◆ **ASSIGNMENT**
From the listing below, restate word for word the lines from the line containing "Image resolution: width=1568" down through the line containing "The height and". Exclude pictures.
=====
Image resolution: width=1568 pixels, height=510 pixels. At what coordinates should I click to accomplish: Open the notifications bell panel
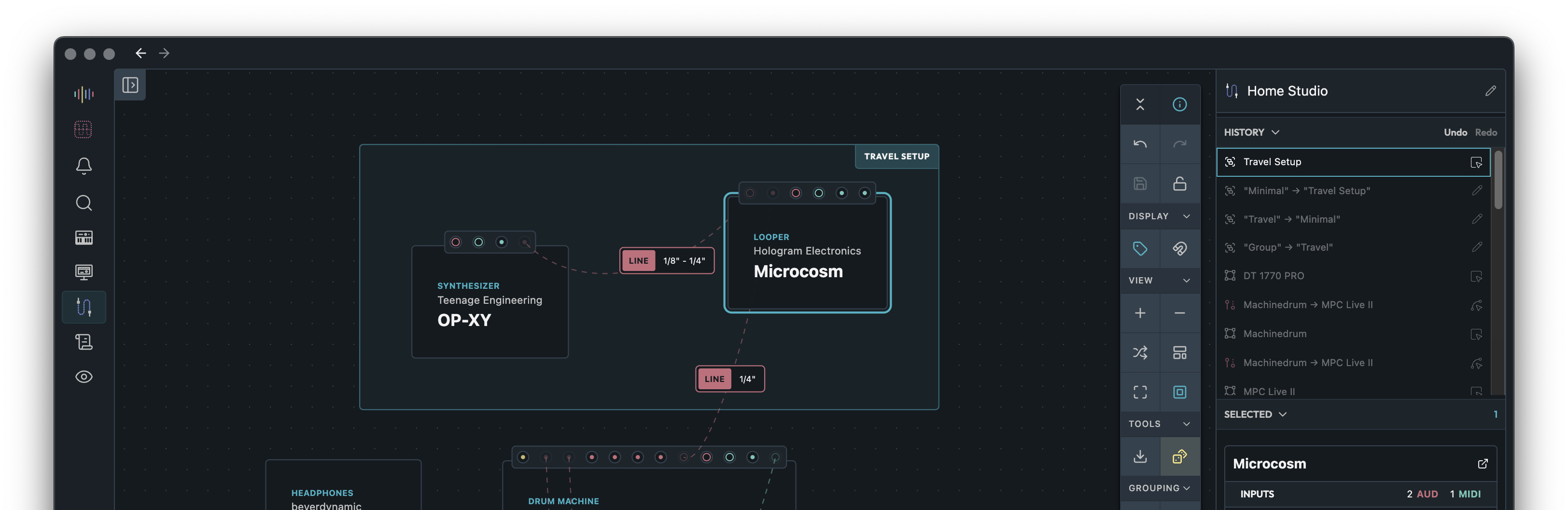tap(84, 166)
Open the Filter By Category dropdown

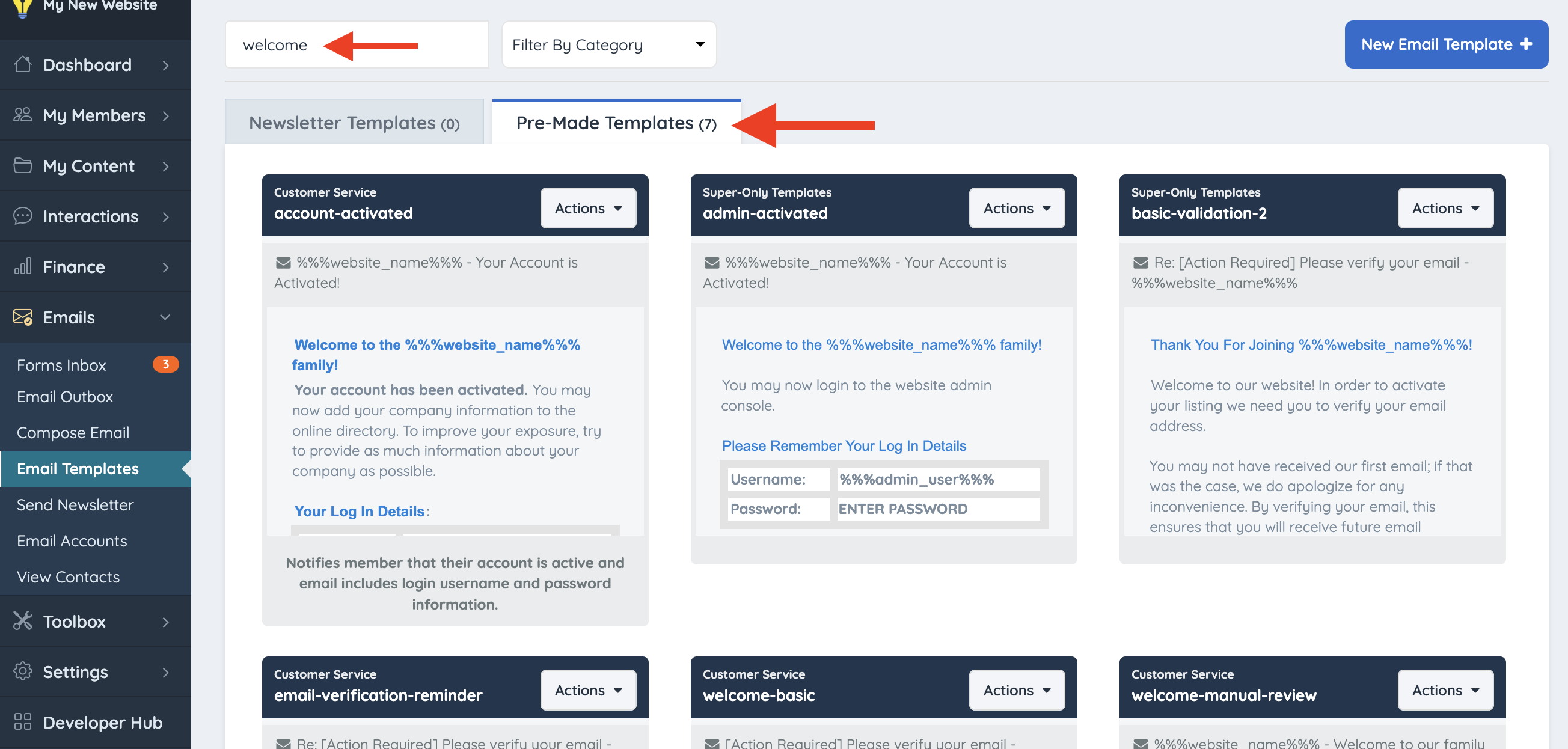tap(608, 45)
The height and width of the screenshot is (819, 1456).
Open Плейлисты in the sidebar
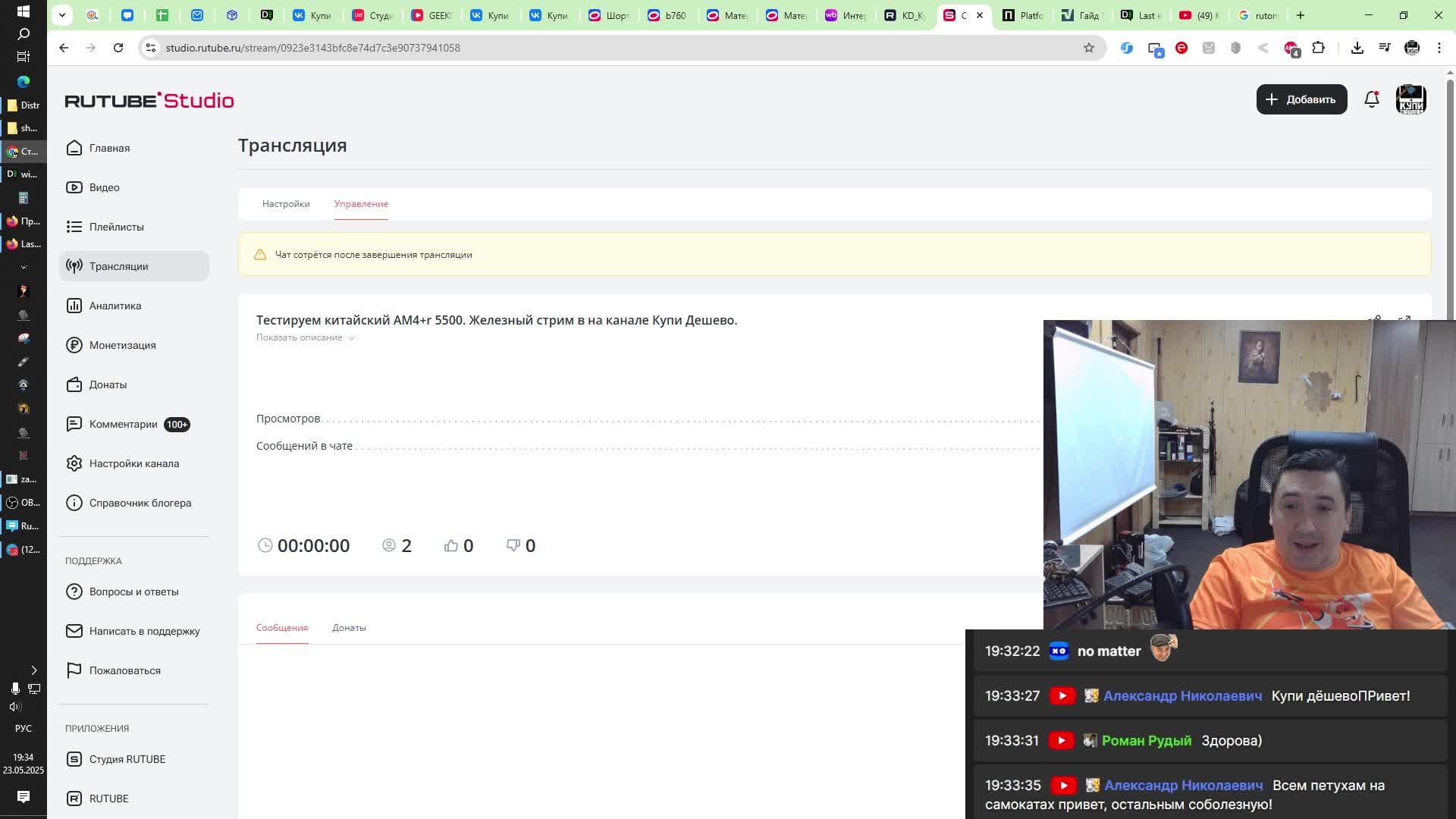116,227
=====
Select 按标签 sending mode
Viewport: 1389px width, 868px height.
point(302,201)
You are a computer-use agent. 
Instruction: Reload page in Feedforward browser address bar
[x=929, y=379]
=====
◆ **ANSWER FOR THE TASK**
Image resolution: width=1568 pixels, height=510 pixels. At what coordinates should I click to accomplish: Open the notifications bell panel
tap(84, 166)
Open the Filter By Category dropdown

tap(608, 45)
The height and width of the screenshot is (819, 1456).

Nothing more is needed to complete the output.